• Goal of the exercise
Take the line with "Task: Click the diff" as the first and the last line of the data as the end. Write out both and every line between exactly, except pictures.

• Records provided

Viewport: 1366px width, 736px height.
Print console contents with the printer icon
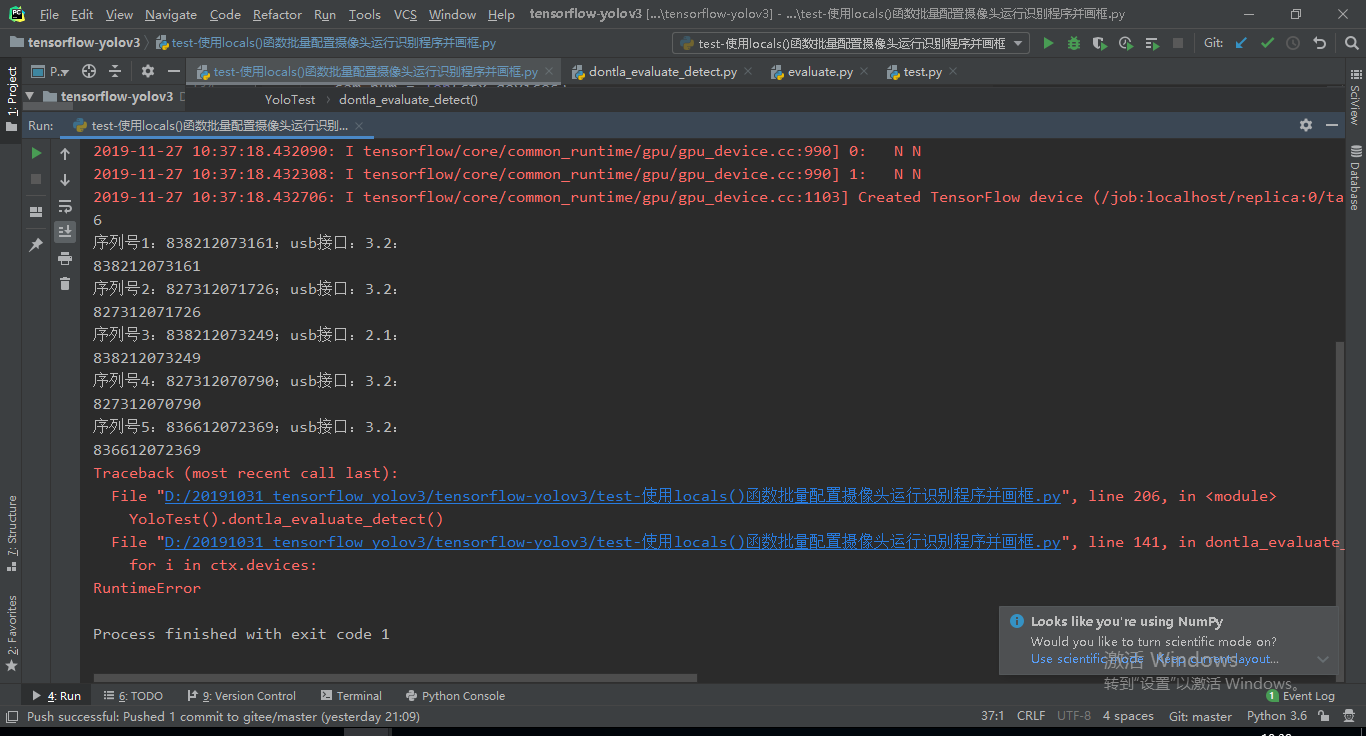pyautogui.click(x=65, y=257)
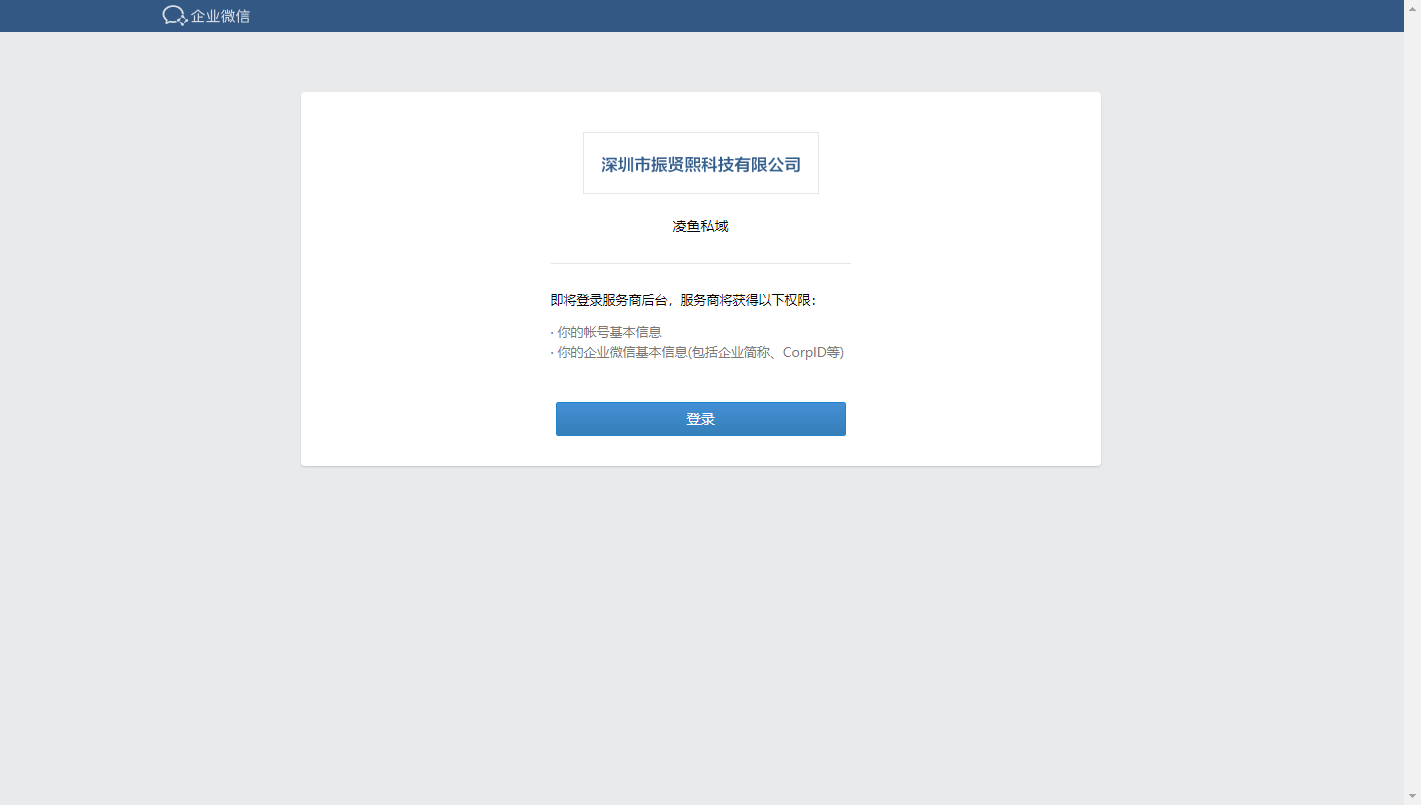Click the 服务商将获得以下权限 phrase
The image size is (1421, 805).
(748, 300)
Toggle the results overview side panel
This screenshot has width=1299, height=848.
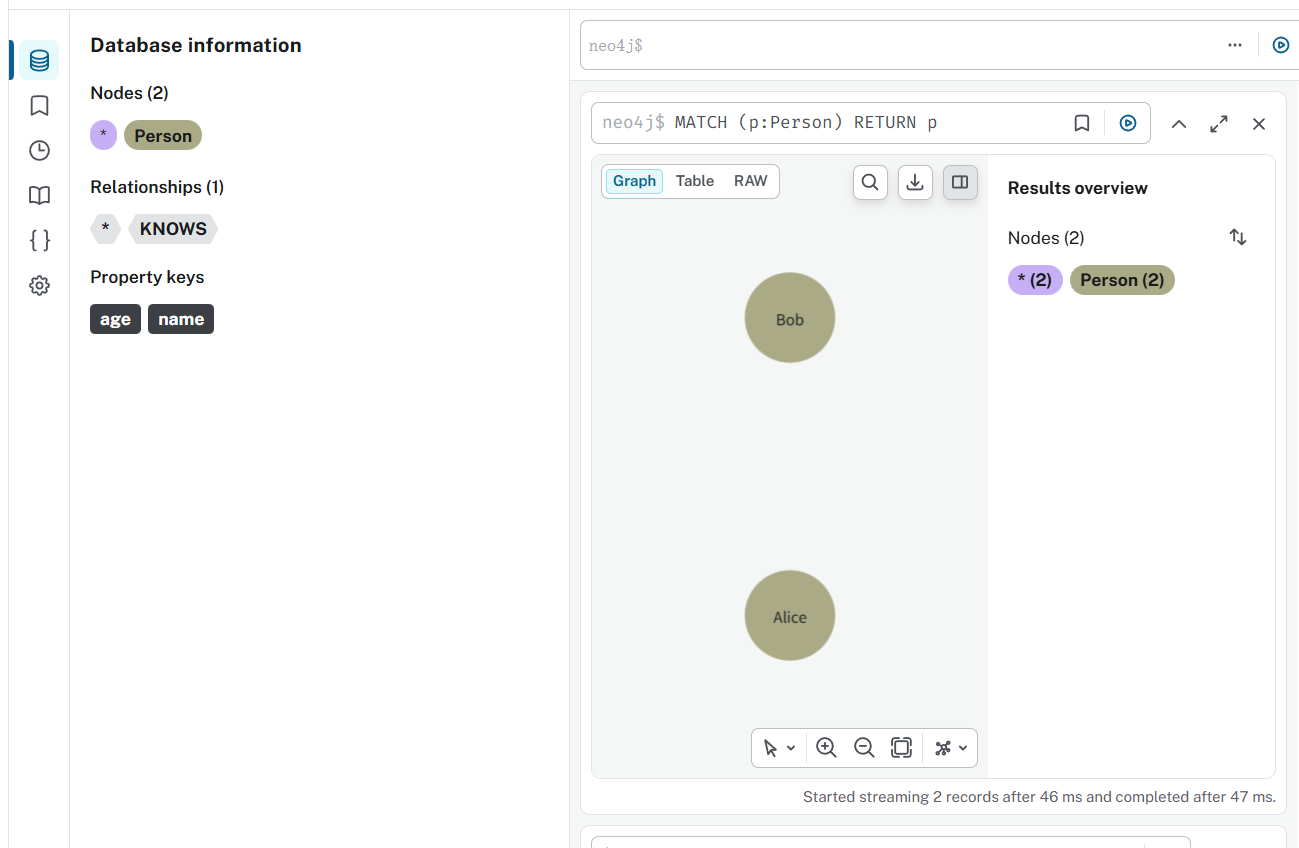pos(960,182)
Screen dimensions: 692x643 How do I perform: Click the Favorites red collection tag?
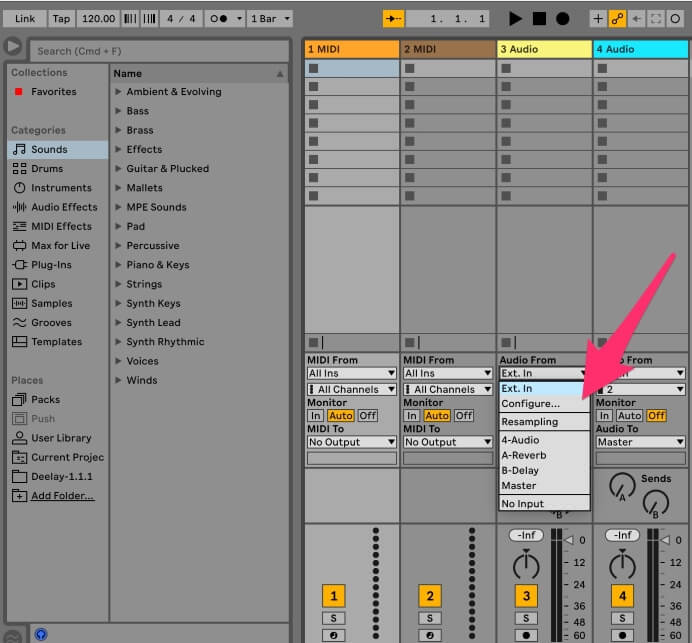(18, 92)
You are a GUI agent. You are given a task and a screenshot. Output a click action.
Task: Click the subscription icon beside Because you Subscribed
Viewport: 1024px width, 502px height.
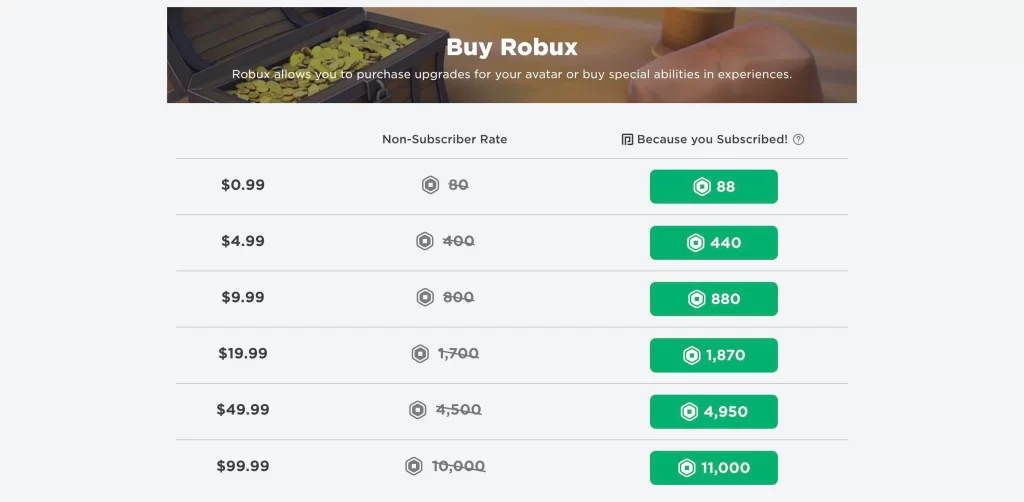tap(628, 140)

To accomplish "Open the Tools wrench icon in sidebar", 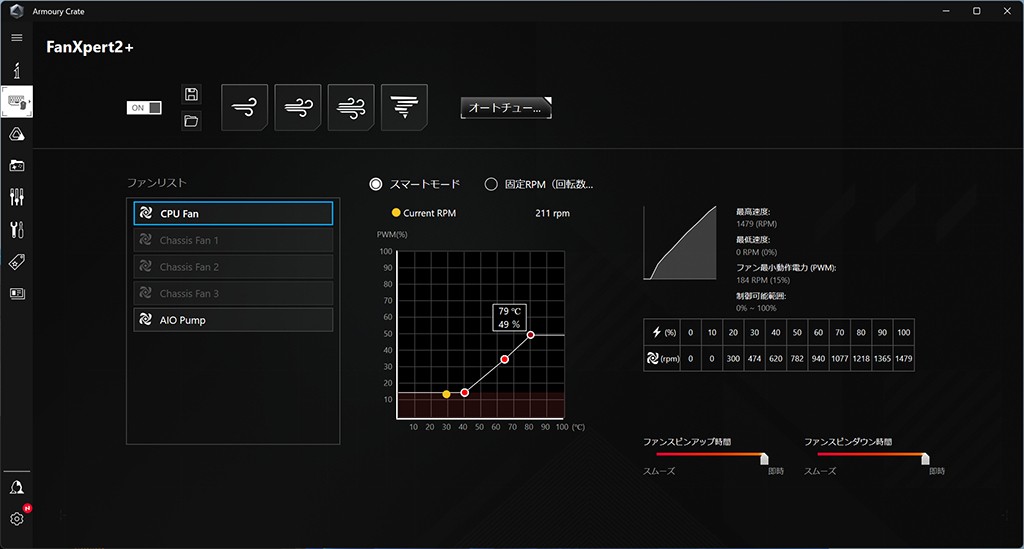I will (16, 229).
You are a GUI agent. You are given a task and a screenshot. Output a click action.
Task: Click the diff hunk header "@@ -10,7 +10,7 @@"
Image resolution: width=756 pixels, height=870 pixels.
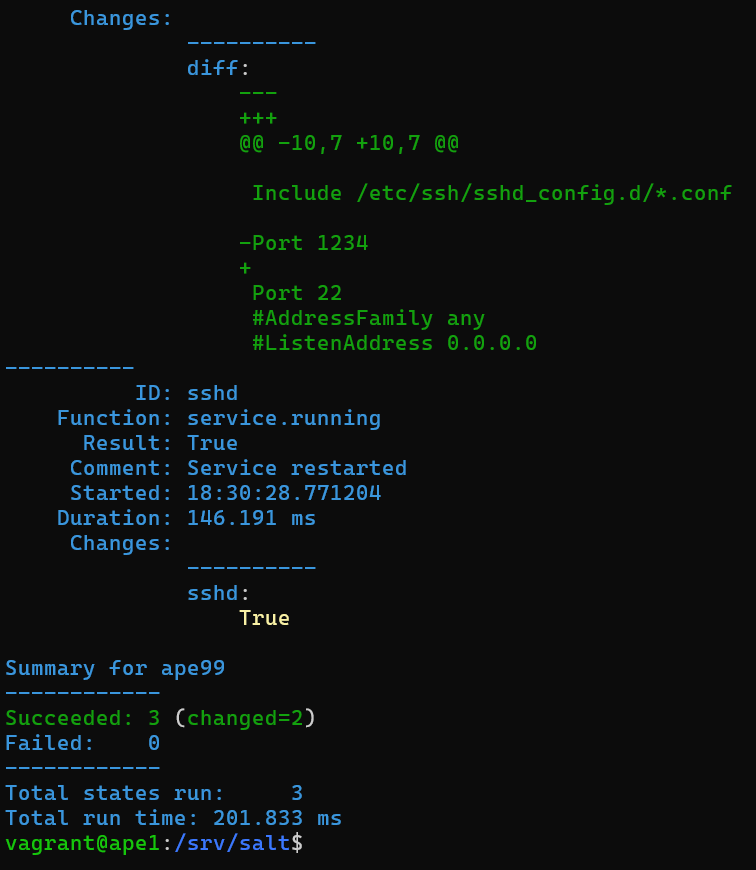point(348,143)
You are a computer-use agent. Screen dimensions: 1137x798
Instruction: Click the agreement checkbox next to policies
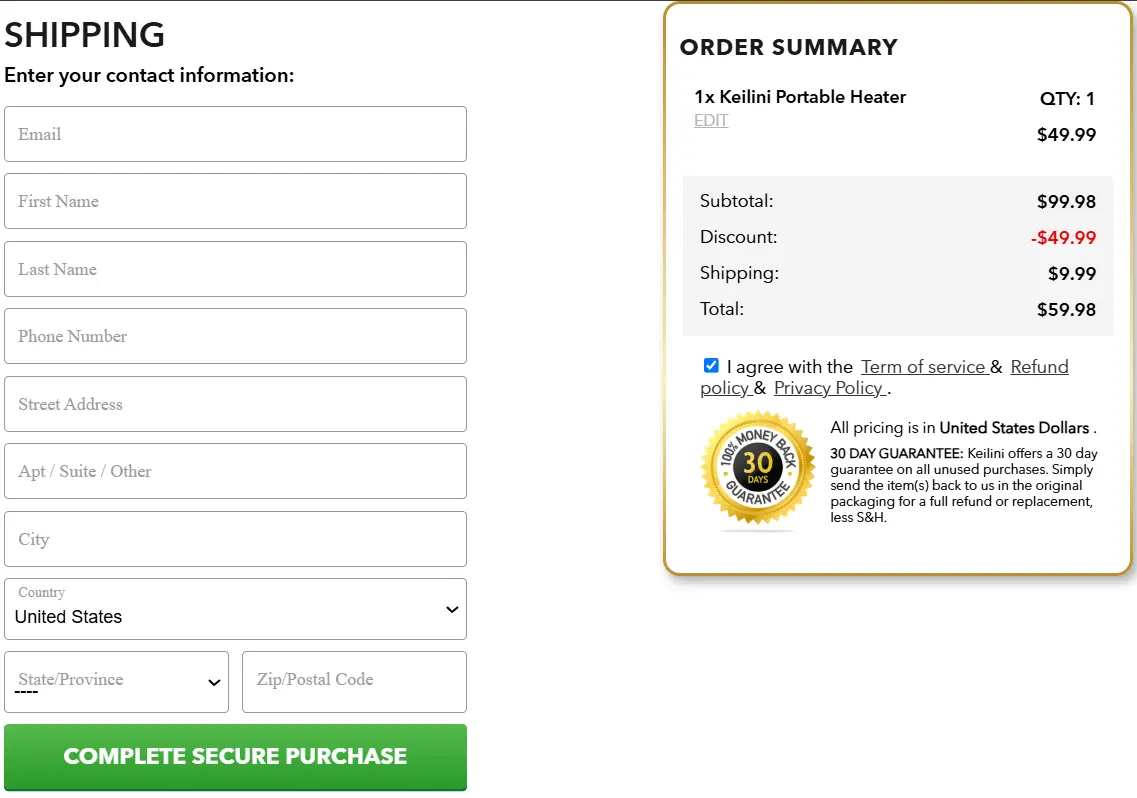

• Response to this task
Task: Click the diff hunk header "@@ -10,7 +10,7 @@"
Image resolution: width=756 pixels, height=870 pixels.
point(348,143)
You are a computer-use agent. Screen dimensions: 1137x798
Instruction: Click the agreement checkbox next to policies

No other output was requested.